The 200th anniversary of the publication of Jane Austen’s novel Emma got us to thinking. As Austen heroines go, Emma is a slight departure. She is not sitting by the window waiting for a prospective husband to ride up and change her family fortunes with a healthy yearly stipend. Instead, she has appointed herself as a sort of regency matchmaker, willing to forgo the undeniable pleasure and stability of marriage that most 19th-century young ladies aspire to.
While Emma is not quite our favorite Austen heroine (we slightly prefer Miss Elizabeth Bennet from Pride and Prejudice for no other reason than her levelheadedness), we admire Emma’s tenacity at what might be considered her modern-day approach to playing Cupid with her friends and acquaintances. She does still, however, carry the Austen gene of not recognizing her own true love even though he is right under her nose.
|Patty's granddaughter Emma with Jane Austen's Emma.|
Emma’s story was brilliantly retold in the movie Clueless (1995), but even that could do with a little up-to-date tweaking. So, as modern women go, how much easier would Emma’s task have been if she had some 21st-century tools to help her? Tinder comes to mind for the millennials, while Match.com is perhaps more suitable for the baby boomers.

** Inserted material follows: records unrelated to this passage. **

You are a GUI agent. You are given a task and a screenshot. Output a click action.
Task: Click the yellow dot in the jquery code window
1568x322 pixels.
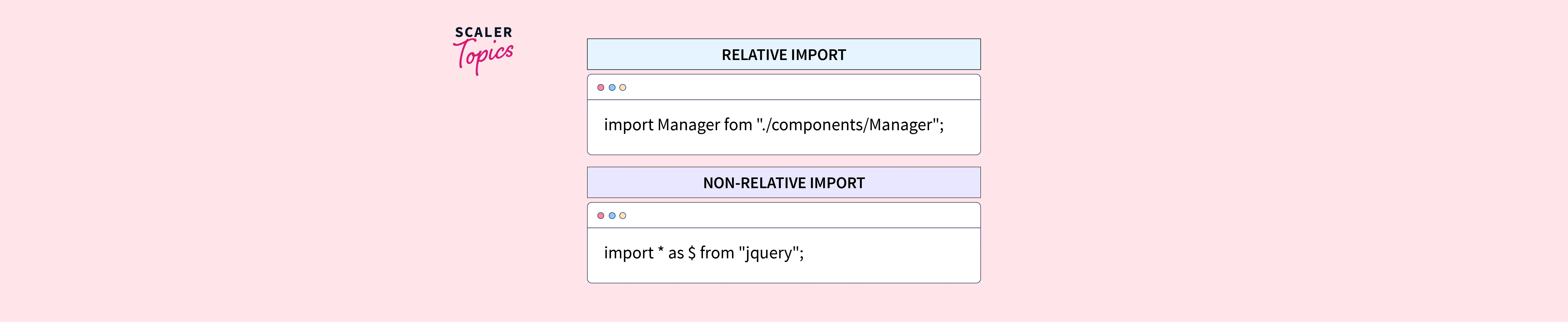point(623,216)
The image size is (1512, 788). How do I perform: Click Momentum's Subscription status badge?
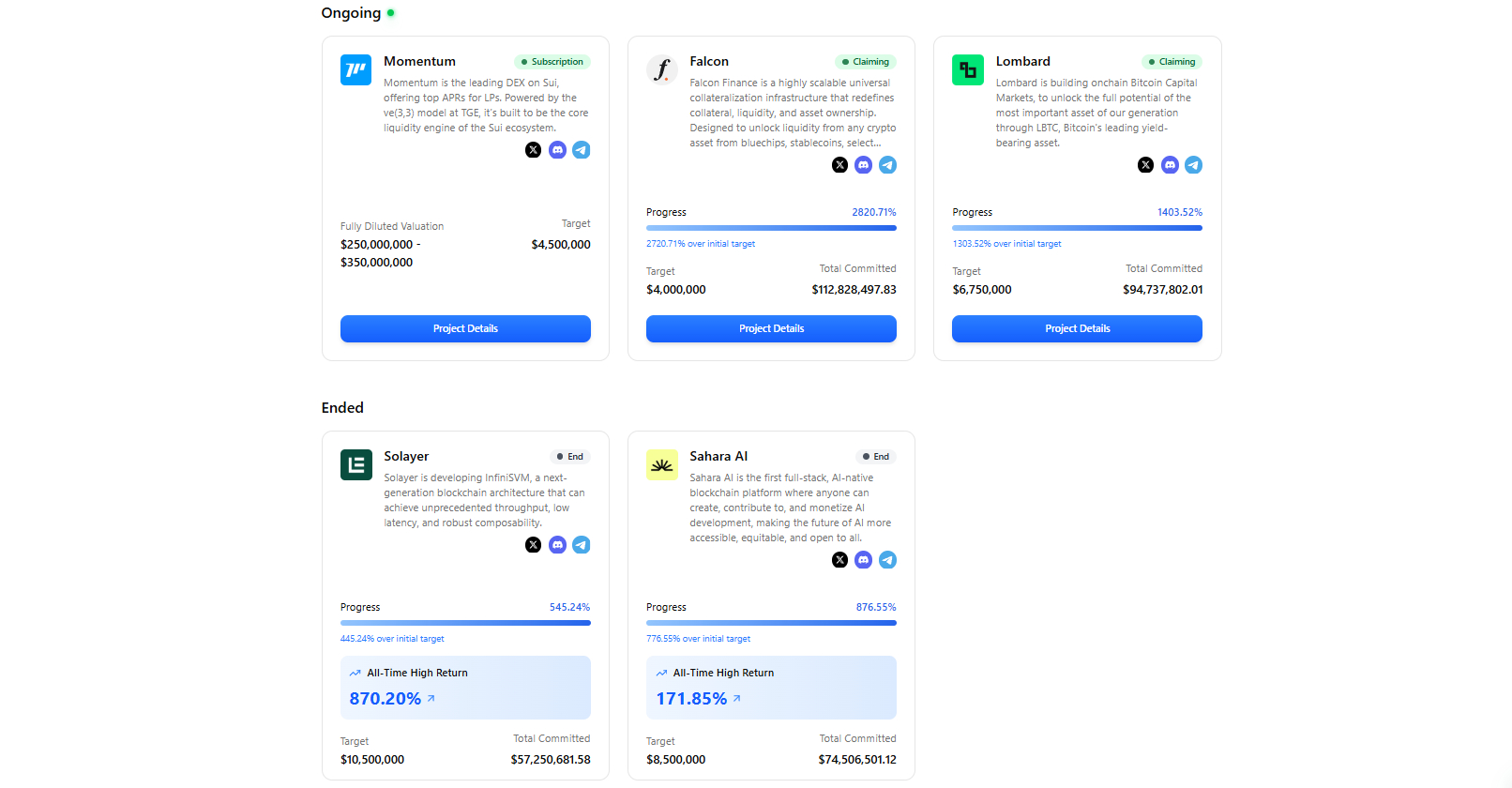tap(552, 62)
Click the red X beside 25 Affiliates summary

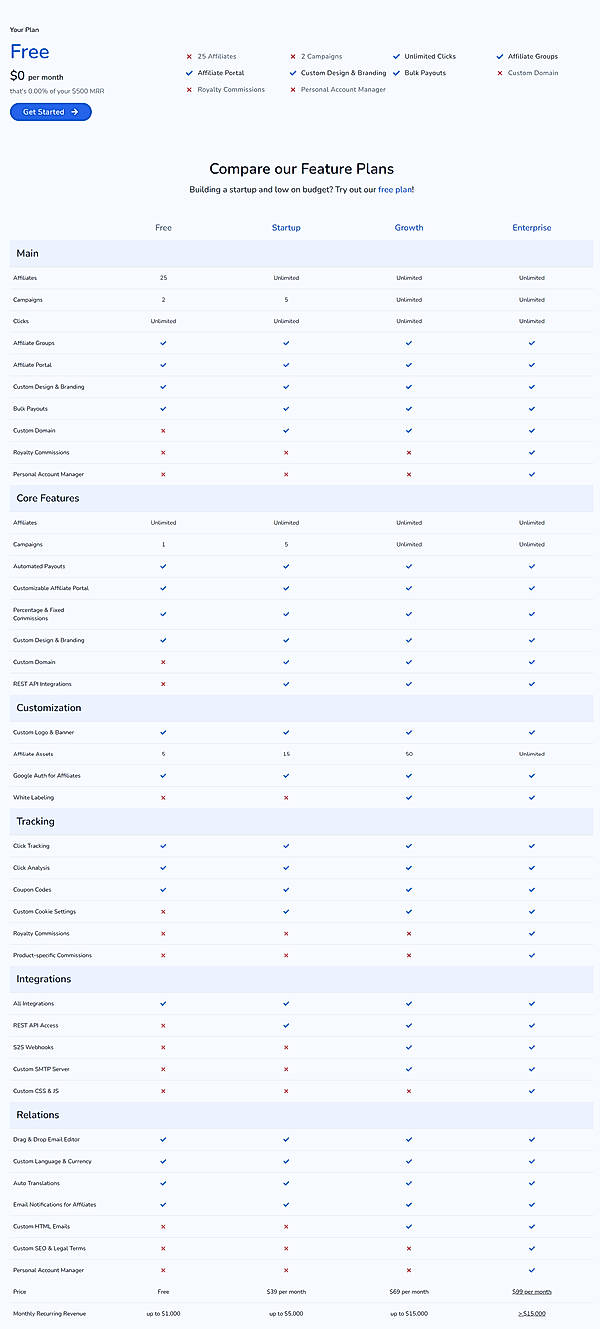[190, 56]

Emma could pack up her parasol, don her white gloves, and sashay off in her empire-waist gown (via Uber, of course) to the nearest Starbucks. She might remove her bonnet, trimmed with flowers, and take out her tiny notebook with its pencil attached by a ribbon, as she flicks through candidates for love on her smartphone. After a suitable length of time devoted to her project, and a delightful caffè mocha or two, she could return home and catch an episode of The Bachelor.